_Metin:_

MHP Genel Başkanı Devlet Bahçeli, partisinin Meclis Grup Toplantısı'nda konuştu. Bahçeli'nin açıklamaları şöyle:

Değerli Milletvekili Arkadaşlarım,

Basınımızın değerli temsilcileri,

Hepinizi en iyi dileklerimle, sevgi ve saygılarımla selamlıyorum.

Anayasa Mahkemesinin başörtüsü konusunda geçtiğimiz hafta açıklanan iptal kararı, çok ciddi sonuçları olacak ve etkileri uzun süre hissedilecek bir süreci harekete geçirmiştir.

Bugünkü Meclis Grup toplantımızda, içinden geçmekte olduğumuz kriz sürecini ve Anayasa Mahkemesi kararıyla ortaya çıkan durumu değerlendirmek ve önümüzdeki tehlike ve risklere ilişkin görüş ve endişelerimizi aziz milletimizle paylaşmak istiyorum.

Yakın siyasi tarihinin en karanlık ve bunalım yüklü döneminden geçmekte olan Türkiye, birbiri ardına yaşanan şok dalgalarının girdabı içine sürüklenmiştir.

AKP aleyhine açılan kapatma davası sonrası;
- Hükümetin Türk adaletini dışarıya ihbar ve şikâyet ederek hedef tahtası haline getirdiği,

- Yüksek yargı organları ile yürütmenin kamuoyu önünde sürdürülen bir kavganın tarafı haline geldiği ve,

- Anayasal yargının yasama organının yetki alanına müdahale ettiği bir süreç yaşanmaktadır.

Siyasi gerginliğin kontrolsüz bir biçimde tırmandığı, Cumhuriyetin temel organları arasında yetki çatışması yaşandığı, Anayasal kurumların meşruiyet tartışmalarının içine çekilerek yara aldığı bu kargaşa ortamı, Türkiye"yi çok ağır risklerle karşı karşıya bırakmıştır.

Çok geniş bir yelpazeye yayılan bu risklerin özellikle ikisi, doğuracağı vahim sonuçlar bakımından hayati önem taşımaktadır.
- Birinci risk: Yönetilemeyen siyasi krizin ağırlaşarak Anayasa krizine dönüşmesi ve bunun sonucu demokrasinin geleceğini tehdit eden bir rejim bunalımının yaşanması ihtimaldir.

- Bu, yersiz bir endişe ve temelsiz bir kuruntu olarak görülmemelidir. Türkiye çok ciddi bir sorunla karşı karşıyadır.

- Siyaset kurumunun en önemli ve en acil görevi, demokrasiyi içine girdiği darboğazdan çıkarmak ve gelişmelerin bir rejim bunalımına yol açmasını önlemektir.

- Hiçbir siyasi düşünce ve hesap, demokratik rejimin geleceğini kurtarmaktan daha önemli ve öncelikli değildir.

- Bu konuda en büyük özen ve sorumluluğu göstermesi gereken de, kapatma davasının muhatabı Başbakan Erdoğan ve partisidir.

_Çıkarılan Satırlar:_
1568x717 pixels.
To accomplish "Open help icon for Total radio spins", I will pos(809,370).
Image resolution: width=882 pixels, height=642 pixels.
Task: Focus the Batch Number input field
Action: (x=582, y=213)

_Görev Tanımı:_ Metne göre demokratik rejimin geleceğini kurtarma konusunda en büyük özen ve sorumluluğu göstermesi gereken tarafı yazın.

_Alıştırma Yanıtı:_ Kapatma davasının muhatabı Başbakan Erdoğan ve partisi.